▶ _WHAT THE TASK REQUIRES_
Count the lines in the records below that contain the string "dropdown". Reply with that number alone.

▶ _SUPPLIED MATERIAL_

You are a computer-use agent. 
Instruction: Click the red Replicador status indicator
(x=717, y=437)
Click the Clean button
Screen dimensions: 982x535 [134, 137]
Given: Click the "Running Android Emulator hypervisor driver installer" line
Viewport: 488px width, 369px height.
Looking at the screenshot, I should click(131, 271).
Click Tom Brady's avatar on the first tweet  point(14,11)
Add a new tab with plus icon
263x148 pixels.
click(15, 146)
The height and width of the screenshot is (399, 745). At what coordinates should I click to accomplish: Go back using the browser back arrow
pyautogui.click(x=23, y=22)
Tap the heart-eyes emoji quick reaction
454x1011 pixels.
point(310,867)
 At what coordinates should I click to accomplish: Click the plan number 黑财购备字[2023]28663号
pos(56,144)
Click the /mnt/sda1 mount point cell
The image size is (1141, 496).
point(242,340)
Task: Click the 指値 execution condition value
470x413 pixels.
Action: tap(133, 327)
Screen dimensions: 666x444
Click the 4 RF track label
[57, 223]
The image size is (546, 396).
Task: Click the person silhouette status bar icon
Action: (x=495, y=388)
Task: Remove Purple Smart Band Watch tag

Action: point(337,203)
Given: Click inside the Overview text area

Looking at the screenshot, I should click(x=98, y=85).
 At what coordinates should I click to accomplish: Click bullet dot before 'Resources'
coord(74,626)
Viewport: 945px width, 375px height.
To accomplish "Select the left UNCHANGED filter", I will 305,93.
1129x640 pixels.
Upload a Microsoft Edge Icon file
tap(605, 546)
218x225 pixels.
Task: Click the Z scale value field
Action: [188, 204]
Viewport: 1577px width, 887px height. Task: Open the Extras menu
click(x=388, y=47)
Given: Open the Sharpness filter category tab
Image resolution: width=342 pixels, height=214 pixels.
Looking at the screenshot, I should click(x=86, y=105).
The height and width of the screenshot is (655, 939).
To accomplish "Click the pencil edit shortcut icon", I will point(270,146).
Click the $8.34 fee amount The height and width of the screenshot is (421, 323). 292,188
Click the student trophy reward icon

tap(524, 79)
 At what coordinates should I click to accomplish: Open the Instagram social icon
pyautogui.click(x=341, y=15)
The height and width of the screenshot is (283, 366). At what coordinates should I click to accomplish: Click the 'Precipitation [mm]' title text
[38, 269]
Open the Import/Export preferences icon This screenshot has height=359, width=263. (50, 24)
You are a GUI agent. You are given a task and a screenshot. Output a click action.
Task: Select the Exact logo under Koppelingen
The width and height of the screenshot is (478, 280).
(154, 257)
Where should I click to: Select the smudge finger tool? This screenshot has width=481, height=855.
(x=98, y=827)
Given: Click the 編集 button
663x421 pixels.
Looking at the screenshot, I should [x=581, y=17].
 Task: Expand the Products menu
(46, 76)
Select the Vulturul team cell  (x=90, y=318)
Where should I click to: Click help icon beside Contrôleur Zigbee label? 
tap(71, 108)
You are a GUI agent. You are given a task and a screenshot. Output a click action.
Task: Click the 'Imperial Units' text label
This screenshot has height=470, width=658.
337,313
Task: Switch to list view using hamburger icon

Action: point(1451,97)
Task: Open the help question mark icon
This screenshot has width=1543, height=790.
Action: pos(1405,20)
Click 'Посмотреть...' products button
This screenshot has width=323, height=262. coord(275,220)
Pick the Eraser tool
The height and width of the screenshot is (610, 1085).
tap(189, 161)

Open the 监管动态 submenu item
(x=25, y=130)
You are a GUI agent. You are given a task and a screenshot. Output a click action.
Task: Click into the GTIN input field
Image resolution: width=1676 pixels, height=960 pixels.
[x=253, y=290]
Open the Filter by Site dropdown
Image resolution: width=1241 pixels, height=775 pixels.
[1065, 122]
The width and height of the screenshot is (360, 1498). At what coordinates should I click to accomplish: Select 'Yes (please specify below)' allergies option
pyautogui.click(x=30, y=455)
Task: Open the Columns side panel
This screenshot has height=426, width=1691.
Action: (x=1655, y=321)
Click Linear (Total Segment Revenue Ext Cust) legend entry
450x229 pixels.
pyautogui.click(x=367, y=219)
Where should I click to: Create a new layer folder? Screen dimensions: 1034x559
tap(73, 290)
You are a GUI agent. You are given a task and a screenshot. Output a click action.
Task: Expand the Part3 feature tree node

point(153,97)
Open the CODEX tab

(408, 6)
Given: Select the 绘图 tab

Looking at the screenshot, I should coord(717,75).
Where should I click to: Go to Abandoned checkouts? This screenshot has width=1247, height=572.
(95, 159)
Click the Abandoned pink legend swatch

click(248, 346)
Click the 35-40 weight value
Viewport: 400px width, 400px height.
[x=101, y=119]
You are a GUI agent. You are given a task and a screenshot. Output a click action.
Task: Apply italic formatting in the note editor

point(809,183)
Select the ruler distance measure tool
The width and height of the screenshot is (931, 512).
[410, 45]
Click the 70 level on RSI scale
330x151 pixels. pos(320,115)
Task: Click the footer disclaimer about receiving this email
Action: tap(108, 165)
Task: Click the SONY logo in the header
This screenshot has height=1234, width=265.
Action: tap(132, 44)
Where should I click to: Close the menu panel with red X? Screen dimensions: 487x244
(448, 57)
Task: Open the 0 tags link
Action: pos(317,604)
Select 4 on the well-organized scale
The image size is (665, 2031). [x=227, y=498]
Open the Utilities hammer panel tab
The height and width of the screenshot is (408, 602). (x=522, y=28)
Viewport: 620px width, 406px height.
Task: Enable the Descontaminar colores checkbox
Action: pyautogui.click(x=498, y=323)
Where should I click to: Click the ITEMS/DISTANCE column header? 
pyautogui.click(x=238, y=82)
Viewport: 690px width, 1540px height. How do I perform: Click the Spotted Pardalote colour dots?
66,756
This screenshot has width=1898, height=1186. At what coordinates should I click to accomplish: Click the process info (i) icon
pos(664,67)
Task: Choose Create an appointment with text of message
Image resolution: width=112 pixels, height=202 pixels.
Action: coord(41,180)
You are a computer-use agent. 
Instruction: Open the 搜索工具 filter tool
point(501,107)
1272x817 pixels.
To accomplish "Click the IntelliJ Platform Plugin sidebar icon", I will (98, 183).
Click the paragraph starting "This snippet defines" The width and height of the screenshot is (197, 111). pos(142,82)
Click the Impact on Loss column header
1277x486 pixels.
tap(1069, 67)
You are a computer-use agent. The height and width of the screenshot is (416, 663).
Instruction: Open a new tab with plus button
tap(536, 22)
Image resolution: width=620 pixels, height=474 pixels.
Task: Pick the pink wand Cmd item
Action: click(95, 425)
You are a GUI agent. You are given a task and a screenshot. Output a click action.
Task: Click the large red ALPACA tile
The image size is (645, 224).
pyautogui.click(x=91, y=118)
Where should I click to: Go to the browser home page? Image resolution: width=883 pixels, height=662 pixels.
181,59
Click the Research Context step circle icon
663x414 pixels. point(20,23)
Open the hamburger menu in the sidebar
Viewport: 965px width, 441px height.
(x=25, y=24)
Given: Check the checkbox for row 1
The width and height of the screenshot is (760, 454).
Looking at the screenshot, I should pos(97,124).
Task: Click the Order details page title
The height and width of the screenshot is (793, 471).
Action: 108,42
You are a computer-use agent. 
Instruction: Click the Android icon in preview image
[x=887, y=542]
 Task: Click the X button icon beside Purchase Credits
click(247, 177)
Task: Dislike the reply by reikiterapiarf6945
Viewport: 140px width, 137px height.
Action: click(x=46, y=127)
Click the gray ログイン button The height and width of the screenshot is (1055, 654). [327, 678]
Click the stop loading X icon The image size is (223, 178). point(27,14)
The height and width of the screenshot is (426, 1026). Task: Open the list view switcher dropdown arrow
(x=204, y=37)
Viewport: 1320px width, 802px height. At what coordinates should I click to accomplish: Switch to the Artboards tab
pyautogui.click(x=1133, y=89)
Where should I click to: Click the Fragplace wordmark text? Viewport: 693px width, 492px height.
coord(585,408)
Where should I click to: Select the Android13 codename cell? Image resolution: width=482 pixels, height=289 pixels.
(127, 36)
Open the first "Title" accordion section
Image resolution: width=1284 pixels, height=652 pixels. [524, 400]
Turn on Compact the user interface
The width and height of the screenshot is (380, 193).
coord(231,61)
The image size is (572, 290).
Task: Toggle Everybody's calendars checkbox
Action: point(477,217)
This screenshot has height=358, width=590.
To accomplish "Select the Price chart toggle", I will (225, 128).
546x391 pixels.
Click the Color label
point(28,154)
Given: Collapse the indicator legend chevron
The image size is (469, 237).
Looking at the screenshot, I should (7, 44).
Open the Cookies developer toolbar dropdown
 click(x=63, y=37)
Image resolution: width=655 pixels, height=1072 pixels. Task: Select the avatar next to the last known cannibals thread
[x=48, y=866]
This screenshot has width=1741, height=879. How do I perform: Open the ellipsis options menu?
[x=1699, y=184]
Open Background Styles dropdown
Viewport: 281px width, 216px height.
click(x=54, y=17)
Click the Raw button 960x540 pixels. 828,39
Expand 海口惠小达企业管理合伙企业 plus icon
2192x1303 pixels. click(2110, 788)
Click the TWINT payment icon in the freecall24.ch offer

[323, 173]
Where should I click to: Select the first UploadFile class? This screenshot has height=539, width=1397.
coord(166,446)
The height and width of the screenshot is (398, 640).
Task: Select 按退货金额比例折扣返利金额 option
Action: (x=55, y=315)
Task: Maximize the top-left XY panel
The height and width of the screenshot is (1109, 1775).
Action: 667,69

▶ _RIGHT ANSWER_
4